I'm interested in the following question:
Is there a value $L$ (depending only on $q$) such that for every $m\in \Bbb{N}$ there is some $x\in \Bbb{Z}^n$ with $q(x)\in[m-L,m+L]$?
I know that when $n=1$ such $L$ cannot exist: Let's say $q(x)=x_1^2$. Since consecutive squares $n^2$ and $(n+1)^2$ can get indefinitely further apart, we can choose some $m$ right between them, so that moving $m$ left or right by $L$ units is not enough to reach either $n^2$ or $(n+1)^2$.
For $n\geq 2$ I've tested some cases and the existence of $L$ looked very convincing. For example, if $q(x)=x_1^2+x_2^2$, the first possible values of $q(x)$ are $$5,10,13,17,20,25,26,29,34,37,40,...$$
So it looks like $5$ is a good guess for $L$. Now if $q(x)=x_1^2+x_2^2+x_3^2$, the first values are $$7, 15, 23, 28, 31, 39, 47, 55, 60, 63, 71...$$
In this case $L=8$ looks good enough.
The case $q(x)=x_1^2+x_2^2+x_3^2+x_4^2$ can be solved by Lagrange's theorem, and we even have $L=0$.
Is this something already well-known?
From the Chinese Remainder Theorem, for any positive integer $k$ there exists an integer $n$ such that
$$n \equiv 3 \bmod 9,$$ $$n+1 \equiv 7 \bmod 49,$$ $$n+2 \equiv 11 \bmod 121,$$ up to $$n+k-1 \equiv p_k \bmod p^2_k,$$ where $p_k$ is the $k$th prime which is $3 \bmod 4$. But then none of the $k$ numbers $[n,n+1,\ldots,n+k-1]$ can be represented as a sum of two squares, since any prime factor $3 \bmod 4$ of a sum of two squares has to occur to even exponent. So there is no $L$ in this case.
The result is true for $n \ge 3$, however.
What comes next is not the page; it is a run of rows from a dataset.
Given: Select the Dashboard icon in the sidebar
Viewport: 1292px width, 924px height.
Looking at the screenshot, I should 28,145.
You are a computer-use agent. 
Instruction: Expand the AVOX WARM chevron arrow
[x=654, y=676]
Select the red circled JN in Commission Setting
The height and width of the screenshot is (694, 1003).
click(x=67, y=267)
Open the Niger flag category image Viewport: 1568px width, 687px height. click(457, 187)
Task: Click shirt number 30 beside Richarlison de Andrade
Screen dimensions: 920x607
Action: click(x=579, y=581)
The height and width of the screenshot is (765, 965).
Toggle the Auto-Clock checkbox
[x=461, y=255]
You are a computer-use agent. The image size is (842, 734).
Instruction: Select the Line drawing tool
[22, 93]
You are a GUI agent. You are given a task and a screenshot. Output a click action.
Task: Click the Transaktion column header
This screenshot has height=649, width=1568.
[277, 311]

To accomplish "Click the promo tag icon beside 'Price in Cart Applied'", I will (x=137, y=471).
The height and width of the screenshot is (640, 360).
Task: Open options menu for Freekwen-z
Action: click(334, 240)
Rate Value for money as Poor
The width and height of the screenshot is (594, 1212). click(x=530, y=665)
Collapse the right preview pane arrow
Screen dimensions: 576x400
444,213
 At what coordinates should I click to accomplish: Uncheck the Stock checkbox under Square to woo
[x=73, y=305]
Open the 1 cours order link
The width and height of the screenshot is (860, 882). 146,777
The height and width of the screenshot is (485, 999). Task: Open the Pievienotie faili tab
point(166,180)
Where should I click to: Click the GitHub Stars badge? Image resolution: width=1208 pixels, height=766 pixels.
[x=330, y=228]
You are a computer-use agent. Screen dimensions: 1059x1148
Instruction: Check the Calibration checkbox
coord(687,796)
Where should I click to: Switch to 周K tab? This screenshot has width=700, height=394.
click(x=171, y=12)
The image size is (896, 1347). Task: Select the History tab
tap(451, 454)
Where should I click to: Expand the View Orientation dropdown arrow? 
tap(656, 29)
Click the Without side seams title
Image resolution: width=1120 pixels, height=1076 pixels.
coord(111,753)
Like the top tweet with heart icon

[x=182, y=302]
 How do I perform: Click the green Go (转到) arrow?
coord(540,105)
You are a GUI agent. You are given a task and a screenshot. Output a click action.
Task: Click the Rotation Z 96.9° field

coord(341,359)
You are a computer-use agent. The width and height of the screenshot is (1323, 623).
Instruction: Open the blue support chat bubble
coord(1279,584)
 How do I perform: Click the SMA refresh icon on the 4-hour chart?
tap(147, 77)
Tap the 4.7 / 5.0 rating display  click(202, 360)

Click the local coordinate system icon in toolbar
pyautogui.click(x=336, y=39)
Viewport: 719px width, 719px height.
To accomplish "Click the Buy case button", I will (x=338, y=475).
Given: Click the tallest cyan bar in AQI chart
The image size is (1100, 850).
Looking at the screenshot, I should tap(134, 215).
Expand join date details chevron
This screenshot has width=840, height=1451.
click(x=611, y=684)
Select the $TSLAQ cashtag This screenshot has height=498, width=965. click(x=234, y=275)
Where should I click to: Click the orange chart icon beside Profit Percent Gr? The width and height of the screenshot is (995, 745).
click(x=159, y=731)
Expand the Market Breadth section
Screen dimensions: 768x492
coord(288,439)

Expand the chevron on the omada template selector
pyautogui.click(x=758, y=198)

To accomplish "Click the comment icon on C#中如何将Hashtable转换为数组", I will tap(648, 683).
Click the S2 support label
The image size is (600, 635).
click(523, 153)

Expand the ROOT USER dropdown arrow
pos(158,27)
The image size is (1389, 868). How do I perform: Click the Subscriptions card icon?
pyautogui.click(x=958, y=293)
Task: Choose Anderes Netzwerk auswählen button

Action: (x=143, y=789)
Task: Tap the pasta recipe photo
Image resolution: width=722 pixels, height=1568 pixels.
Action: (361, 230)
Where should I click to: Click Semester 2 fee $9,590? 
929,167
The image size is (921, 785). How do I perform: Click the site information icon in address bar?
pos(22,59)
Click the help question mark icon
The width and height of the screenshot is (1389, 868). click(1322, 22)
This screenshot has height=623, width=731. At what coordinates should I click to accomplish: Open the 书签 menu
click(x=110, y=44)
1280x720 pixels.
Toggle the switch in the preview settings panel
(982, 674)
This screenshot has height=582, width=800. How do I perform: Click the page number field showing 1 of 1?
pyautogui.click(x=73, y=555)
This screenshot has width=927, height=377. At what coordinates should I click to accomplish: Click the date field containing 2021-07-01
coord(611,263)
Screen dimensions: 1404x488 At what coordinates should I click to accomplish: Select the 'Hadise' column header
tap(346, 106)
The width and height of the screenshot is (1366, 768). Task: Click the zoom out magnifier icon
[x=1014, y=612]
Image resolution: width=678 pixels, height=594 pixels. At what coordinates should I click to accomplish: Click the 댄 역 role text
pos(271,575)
This is related to Hilbert's 11th problem; associated to $q$ is a modular form of weight $n/2$ and for $n/2 \ge 3/2$ the main term is given by an Eisenstein series, whose coefficients depend only on congruence conditions at a finite number of primes.
For the case $x^2_1+x^2_2+x^3_2$, for example, it was already shown (by Gauss?) that an integer has such a representation as long as $n \ne 4^m (8k+7)$, so the there are at most two consecutive terms not of this form (you computations seemed to leave out $x_i=0$ for some reason).